- Your task -
Edit the account of the Mt. St. Helens hikes, starting with "The real thrill of" and going on through "away from you.", so that "200 feet" reads "about 60 meters" instead.

The intrepid 50+ hikers were off again. We hiked the Ape Canyon and Lava Canyon trails at the base of Mt. St. Helens (MSH for short, hereafter).

MSH was right in front of us, but with the overcast skies it was hard to appreciate her majesty.

We only went about 2.5 – 3 miles up the Ape Canyon trail. The elevation gain was gradual so we weren’t too miserable. We only came upon snow at one sheltered ravine.

The real thrill of the day was after lunch. The Lava Canyon trail isn’t visible from the road, as the approach is from the top. The falls drop 200 feet down and away from you.

Apparently this dramatic canyon was buried in ash and dirt for some 1,800 years and was only exposed as a consequence of the MSH eruption on May 18,1980, when a mudflow scoured this valley free of topsoil and forest to reveal the ancient basaltic andesite lava flows. This website has an awesome slide show of the canyon.

As breathtaking as this was … the real thrill was yet to come. About a 1/2 mile down river from the falls is the “bouncy, lively” suspension bridge. It’s only 3 ft wide and 100 ft across. There’s quite a lot of wiggle as you go over.

Of course, it affords a great view of Muddy River.

It was as thrilling as any roller coaster. Sahale Bridges built the bridge in 1993. Their website has terrific photos and even a video of crossing the bridge.

- Provided data -
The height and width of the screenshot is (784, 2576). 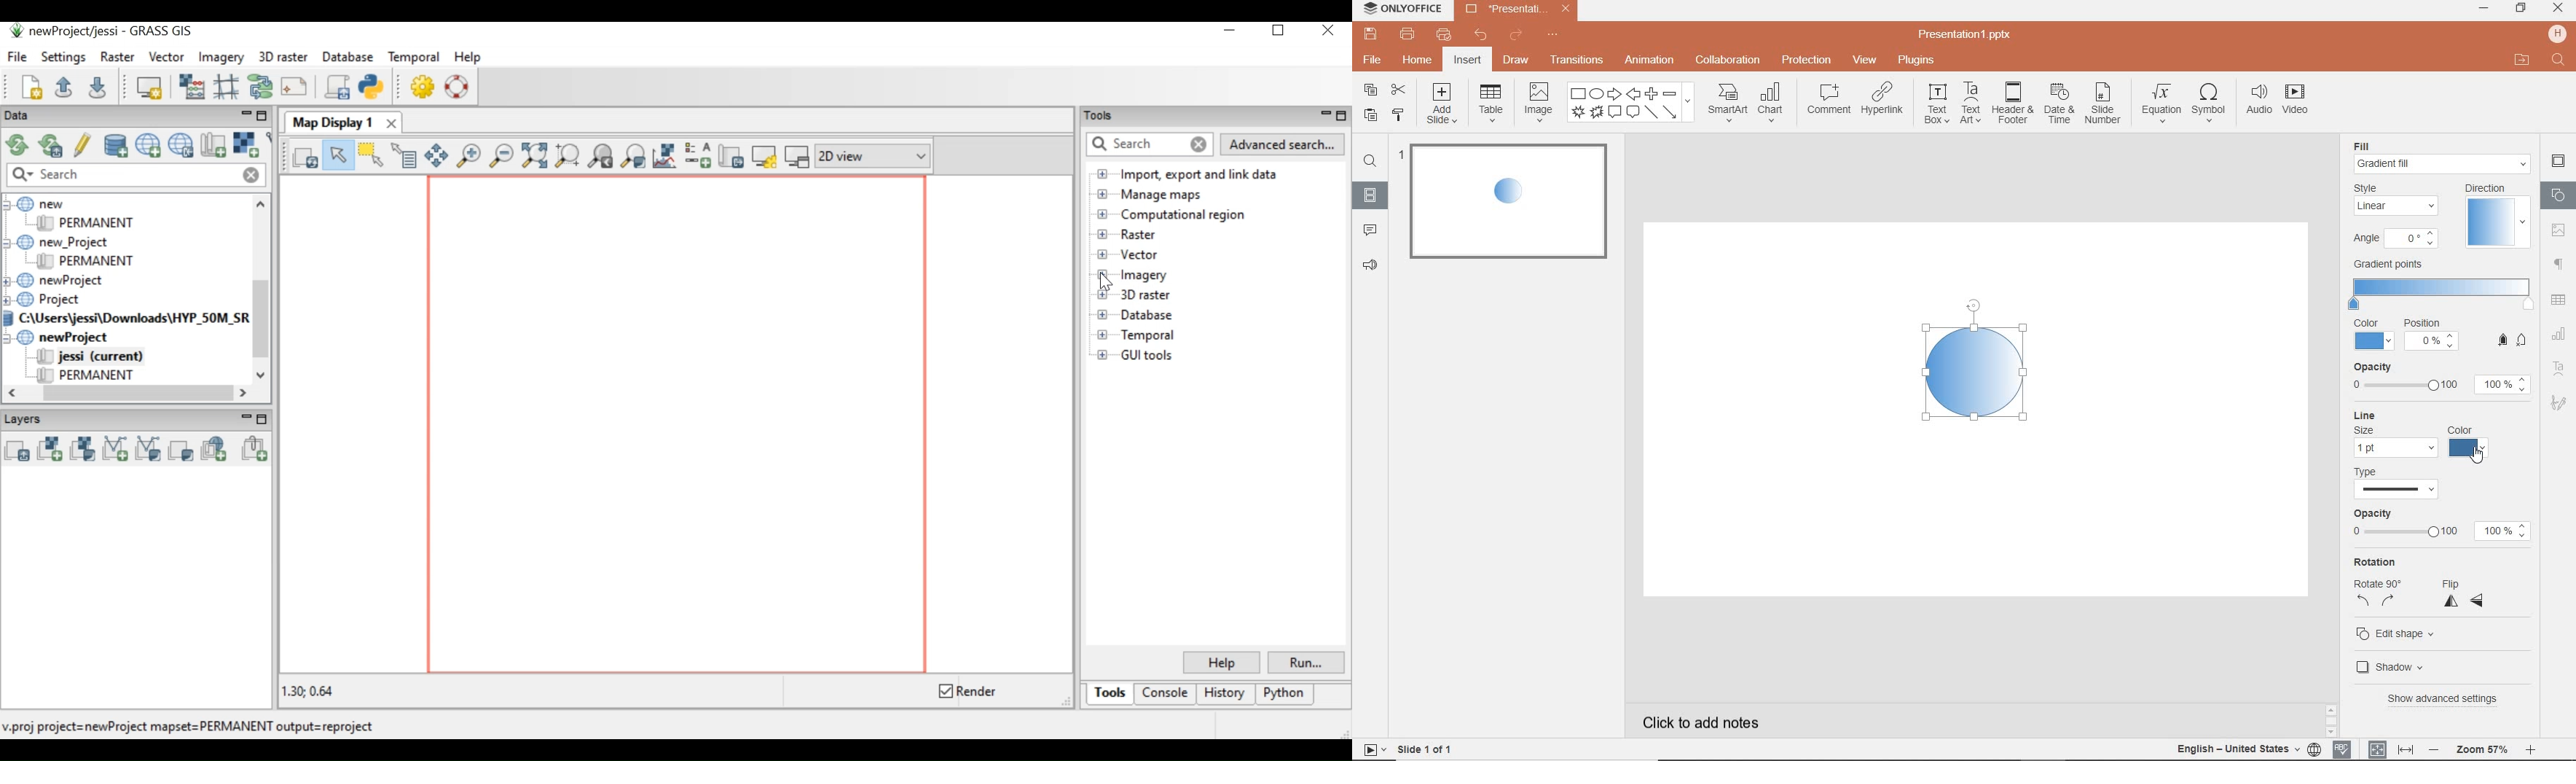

- Exercise answer -
The real thrill of the day was after lunch. The Lava Canyon trail isn’t visible from the road, as the approach is from the top. The falls drop about 60 meters down and away from you.